GOOD CALLS. High yields on fixed-income instruments are keeping investors away from equities. The Sao Paulo stock market--up 21% in dollars for 1997--is now 30% below its 52-week high. If the central bank lowers rates faster than expected, stocks could rally and the economy would snap back quickly. For now, stock-pickers are cautious. They like Telebras and its regional subsidiaries, Telesp and Telerj, as the government prepares the phone companies for privatization next year.

Banco Bozano analyst Alexandre Gartner estimates that Telebras and Telesp could rise as much as 40% and 25%, respectively, in the next year. Electric utilities also offer "compelling value" because they are less sensitive to the economic downturn, says Jorge O. Mariscal, chief Latin America investment strategist at Goldman, Sachs & Co. in New York. One of his favorites is Cemig, the electric utility of Minas Gerais state.

In contrast to Brazil, Mexico has emerged as Latin America's star. After the devaluation, Mexico kept a tight rein on monetary policy, which helped restore confidence. The Mexico City stock index is up 46% in dollar terms in 1997, tops among the region's major economies.

In addition to solid 5% GDP growth, Mexico will gain from lower inflation, which should fall from 17% this year to 12% in 1998. Interest rates are likely to edge downward from their current 21%, and the peso looks stable. In addition, profits are expected to rise more than 20%, fueled by investment growth that could again reach 20% in 1998.

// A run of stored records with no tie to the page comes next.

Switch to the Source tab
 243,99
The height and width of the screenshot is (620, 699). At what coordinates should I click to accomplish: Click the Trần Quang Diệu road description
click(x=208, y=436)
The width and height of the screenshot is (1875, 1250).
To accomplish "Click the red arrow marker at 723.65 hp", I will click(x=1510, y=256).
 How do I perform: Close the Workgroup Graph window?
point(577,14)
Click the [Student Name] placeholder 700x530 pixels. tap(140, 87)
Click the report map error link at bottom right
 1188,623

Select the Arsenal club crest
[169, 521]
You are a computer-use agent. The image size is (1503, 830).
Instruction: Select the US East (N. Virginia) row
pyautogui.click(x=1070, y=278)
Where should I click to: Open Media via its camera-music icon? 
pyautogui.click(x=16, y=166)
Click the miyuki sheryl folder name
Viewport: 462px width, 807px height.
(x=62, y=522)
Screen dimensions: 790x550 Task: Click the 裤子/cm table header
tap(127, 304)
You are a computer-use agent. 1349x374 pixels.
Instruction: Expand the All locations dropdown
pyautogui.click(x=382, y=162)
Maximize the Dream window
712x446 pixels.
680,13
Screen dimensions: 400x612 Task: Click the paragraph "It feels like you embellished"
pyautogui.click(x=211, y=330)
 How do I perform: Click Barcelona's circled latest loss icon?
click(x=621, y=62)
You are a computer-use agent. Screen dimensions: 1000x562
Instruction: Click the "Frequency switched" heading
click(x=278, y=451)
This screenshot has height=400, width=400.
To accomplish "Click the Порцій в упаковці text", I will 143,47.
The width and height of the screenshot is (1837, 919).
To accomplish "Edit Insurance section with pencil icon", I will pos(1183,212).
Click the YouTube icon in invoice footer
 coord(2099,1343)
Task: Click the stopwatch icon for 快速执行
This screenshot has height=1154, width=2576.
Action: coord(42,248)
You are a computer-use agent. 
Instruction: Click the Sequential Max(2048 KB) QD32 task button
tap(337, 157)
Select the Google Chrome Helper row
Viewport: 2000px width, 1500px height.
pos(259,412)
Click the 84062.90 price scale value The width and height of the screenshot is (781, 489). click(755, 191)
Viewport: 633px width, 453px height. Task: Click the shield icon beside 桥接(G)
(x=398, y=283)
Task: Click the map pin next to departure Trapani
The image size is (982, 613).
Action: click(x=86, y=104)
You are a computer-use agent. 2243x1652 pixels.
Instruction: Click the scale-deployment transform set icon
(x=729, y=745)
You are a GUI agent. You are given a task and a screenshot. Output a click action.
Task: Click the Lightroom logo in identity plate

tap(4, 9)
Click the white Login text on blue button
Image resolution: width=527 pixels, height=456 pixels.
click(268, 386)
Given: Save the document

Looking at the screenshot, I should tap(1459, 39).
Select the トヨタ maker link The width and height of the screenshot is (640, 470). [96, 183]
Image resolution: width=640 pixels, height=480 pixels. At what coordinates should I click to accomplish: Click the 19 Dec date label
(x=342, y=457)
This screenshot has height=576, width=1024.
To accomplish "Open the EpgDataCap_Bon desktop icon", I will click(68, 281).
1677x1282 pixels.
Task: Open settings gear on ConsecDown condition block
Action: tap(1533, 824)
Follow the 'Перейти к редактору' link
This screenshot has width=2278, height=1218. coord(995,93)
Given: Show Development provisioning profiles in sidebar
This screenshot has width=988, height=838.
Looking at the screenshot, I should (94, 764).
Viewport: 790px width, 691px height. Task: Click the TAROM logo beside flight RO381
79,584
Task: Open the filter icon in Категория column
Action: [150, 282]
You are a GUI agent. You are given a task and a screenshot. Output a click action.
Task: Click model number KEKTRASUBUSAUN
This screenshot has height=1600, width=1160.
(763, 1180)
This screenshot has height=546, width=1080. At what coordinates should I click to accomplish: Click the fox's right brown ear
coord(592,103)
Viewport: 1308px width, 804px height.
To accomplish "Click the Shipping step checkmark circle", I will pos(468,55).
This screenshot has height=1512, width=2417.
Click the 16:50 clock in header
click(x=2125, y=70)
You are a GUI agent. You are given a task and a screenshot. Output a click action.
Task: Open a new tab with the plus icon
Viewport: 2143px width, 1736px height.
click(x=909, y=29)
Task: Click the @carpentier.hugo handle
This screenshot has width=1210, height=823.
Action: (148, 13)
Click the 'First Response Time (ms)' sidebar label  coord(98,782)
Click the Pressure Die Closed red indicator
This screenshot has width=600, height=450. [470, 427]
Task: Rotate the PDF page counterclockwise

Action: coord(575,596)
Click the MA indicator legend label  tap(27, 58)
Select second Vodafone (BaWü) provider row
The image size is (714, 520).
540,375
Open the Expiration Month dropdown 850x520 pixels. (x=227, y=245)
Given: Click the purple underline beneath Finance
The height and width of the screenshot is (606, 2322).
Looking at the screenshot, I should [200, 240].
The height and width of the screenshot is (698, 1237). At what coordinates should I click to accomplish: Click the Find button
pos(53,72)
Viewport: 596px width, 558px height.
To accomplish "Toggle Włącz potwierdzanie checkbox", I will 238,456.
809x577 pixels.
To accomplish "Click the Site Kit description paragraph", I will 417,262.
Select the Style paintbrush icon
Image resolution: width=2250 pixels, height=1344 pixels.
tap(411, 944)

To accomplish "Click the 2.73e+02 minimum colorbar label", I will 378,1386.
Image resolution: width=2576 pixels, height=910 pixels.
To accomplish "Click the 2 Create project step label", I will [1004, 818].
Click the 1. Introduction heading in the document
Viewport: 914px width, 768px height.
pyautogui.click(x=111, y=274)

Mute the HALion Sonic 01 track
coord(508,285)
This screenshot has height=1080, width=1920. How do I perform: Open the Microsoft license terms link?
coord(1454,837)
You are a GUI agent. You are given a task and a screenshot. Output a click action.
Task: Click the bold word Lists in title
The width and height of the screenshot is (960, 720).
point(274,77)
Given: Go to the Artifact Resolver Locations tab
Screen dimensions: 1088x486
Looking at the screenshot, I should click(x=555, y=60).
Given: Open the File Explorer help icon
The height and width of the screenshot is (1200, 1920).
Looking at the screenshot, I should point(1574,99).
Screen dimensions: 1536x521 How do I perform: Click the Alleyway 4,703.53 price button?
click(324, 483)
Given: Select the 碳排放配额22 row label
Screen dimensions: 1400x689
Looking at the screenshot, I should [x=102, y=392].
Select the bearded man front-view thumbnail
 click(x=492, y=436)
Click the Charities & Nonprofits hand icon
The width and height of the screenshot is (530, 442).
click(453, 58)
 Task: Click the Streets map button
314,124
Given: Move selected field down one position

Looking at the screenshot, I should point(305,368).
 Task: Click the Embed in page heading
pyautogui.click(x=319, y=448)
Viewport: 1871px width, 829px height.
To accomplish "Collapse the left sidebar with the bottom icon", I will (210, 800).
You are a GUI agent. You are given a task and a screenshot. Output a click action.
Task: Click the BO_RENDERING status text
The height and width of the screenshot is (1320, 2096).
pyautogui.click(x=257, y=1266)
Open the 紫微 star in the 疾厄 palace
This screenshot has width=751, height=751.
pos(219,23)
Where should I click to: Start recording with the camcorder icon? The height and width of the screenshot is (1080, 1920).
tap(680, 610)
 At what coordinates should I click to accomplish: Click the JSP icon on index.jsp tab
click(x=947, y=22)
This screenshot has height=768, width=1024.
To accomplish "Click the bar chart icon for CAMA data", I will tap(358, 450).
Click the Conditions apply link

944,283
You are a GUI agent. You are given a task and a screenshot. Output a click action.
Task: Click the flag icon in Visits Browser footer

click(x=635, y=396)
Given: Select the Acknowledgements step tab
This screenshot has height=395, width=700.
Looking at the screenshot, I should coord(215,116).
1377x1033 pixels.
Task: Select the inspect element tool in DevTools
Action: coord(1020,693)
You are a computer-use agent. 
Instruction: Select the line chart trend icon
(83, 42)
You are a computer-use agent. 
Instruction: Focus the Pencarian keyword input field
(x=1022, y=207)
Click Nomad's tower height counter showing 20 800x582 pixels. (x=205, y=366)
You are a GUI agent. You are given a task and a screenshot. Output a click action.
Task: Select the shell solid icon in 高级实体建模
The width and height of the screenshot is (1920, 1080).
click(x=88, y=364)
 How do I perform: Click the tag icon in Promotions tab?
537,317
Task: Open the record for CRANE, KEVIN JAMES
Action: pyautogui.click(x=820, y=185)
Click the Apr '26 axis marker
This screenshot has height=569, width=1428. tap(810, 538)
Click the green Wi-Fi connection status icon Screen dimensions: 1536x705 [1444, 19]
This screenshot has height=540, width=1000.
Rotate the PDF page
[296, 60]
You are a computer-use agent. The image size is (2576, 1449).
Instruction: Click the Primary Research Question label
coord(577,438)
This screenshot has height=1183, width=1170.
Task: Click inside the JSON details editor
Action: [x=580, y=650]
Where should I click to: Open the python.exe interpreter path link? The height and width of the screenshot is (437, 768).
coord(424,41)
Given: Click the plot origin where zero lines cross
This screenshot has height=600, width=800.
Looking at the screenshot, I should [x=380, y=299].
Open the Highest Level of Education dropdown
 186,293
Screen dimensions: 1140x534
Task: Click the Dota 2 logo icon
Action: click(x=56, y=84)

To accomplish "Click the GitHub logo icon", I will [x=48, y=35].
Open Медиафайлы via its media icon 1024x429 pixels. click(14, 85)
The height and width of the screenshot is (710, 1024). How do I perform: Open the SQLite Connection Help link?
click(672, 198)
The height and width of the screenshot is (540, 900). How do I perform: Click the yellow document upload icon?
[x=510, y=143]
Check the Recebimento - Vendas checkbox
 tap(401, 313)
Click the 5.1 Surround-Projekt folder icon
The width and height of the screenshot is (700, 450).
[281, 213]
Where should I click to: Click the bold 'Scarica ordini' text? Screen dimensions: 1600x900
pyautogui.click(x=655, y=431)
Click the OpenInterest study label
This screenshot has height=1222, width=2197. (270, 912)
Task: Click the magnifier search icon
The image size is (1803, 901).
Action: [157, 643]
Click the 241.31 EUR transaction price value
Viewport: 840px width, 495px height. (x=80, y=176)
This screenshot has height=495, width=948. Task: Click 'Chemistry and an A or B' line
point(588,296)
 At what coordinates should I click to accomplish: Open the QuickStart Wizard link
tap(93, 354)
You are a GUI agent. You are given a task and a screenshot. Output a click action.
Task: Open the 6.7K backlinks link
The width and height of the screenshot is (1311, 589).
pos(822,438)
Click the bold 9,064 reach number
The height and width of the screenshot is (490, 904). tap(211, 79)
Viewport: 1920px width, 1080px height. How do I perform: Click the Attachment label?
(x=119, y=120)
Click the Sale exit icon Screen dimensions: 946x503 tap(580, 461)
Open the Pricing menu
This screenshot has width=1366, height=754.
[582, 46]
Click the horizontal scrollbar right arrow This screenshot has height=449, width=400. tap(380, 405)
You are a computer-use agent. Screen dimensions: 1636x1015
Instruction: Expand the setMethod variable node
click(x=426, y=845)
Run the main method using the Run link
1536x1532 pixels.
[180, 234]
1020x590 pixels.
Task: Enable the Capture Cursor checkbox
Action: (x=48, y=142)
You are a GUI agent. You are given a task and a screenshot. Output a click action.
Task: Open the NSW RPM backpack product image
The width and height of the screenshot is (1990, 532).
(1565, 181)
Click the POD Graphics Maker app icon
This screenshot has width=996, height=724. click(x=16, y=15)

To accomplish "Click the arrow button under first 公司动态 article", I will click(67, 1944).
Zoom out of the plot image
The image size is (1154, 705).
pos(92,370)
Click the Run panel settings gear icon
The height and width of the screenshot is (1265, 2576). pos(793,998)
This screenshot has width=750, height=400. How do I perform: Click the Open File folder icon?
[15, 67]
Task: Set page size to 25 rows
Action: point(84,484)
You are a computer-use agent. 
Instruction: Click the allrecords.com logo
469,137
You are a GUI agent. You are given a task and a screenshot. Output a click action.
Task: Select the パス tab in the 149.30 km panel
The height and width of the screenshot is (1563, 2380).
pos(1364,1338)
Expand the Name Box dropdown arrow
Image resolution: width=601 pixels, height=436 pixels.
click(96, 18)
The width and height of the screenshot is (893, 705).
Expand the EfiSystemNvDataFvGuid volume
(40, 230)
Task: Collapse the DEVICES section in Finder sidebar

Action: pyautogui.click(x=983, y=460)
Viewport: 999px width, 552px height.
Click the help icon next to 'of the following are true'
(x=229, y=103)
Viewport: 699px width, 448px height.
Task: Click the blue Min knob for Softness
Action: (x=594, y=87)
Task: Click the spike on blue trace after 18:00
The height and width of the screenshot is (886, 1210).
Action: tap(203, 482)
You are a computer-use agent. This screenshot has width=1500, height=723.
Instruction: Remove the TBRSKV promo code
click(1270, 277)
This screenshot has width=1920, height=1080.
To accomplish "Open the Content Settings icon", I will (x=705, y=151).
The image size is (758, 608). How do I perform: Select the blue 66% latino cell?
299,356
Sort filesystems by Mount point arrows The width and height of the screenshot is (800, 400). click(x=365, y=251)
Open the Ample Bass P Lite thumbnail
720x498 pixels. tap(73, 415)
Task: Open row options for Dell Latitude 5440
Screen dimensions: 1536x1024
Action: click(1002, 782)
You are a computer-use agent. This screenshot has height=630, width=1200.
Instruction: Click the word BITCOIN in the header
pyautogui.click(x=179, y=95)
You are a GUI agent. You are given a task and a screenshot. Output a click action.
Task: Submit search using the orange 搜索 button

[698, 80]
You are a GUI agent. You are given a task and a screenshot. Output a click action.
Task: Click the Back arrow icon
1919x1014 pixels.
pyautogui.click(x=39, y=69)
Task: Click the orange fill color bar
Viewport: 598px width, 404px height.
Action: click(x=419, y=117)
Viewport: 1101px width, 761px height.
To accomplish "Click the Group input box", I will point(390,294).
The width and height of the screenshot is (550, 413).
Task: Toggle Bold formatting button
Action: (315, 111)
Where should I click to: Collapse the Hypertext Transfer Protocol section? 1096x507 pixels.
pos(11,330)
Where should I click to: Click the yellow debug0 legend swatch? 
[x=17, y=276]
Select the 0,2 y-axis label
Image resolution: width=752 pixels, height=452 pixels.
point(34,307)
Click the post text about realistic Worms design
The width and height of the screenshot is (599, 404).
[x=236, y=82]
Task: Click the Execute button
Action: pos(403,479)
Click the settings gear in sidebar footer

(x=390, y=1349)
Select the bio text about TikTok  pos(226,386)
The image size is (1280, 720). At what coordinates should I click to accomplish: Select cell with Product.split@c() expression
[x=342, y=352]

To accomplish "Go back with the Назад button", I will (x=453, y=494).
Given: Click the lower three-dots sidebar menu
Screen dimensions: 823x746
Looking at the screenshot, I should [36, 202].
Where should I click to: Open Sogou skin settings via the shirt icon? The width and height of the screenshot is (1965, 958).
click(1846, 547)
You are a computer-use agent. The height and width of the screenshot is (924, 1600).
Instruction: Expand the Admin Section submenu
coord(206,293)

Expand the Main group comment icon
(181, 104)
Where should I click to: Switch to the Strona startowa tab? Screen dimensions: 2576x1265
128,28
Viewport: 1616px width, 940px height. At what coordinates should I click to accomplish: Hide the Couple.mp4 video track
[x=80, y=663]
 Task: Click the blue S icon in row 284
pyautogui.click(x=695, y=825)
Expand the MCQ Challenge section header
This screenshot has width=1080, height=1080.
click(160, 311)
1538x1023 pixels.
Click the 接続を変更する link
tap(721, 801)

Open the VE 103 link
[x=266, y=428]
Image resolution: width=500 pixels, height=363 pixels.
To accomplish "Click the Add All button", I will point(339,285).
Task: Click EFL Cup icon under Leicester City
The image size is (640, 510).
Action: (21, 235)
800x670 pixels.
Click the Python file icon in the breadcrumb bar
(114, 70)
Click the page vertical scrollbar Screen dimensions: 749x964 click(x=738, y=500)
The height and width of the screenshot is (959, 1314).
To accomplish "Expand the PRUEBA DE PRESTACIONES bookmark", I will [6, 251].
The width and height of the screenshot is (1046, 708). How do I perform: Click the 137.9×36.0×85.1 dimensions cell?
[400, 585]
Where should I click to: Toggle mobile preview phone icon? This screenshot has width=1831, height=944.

The leading beneficiaries will be the construction and banking sectors, which, thanks to the domestic recovery, have room to gain. Krohn of UBS is picking financial groups Banamex-Accival and Bancomer. And Lars Schonander, director of research for Santander Investment in Mexico City, is enthusiastic about construction group Empresas ICA and steel-pipe producer Tamsa.

Still, Asian storm clouds loom on Mexico's horizon. Jorge Suarez Velez, president of Afin Securities International Ltd. in New York, worries that the Asian slowdown will have a greater effect on the U.S. than expected. If there is turmoil in the U.S. market, nervous American investors could seek safe havens and pull their money out of emerging markets. The issue of Brazil's stability is another big question. And some analysts worry that Mexico might be growing too fast. The strong peso and buoyant economy are expected to turn a $1.4 billion trade surplus into a deficit as high as $2.6 billion in 1998.

Argentina, too, is waiting to see how Brazil fares. Its close trade ties to its neighbor have prompted analysts to lower 1998 GDP growth estimates from 7% to about 5%. But if Brazil can avoid a major devaluation, Argentina could shine. Goldman Sachs' Mariscal is bullish on YPF, the big oil company, which he believes was unfairly punished in the post-Hong Kong sell-off.

Smaller markets in Latin America appear riskier. Chile, which sends 35% of its exports to Asia, will be hit by reduced Korean and Japanese demand for Chilean copper. Peru's economy should grow by about 5%, but President Alberto Fujimori's political maneuvers to win a third term in 2000 could unnerve the market. And political uncertainty might be a market factor in Venezuela and Colombia, both of which hold presidential elections in 1998. More instability is just what Latin investors don't want to see. If they're lucky, Mexico will continue to shine. But elsewhere, they'll have to be fleet of foot to avoid getting tripped up in 1998.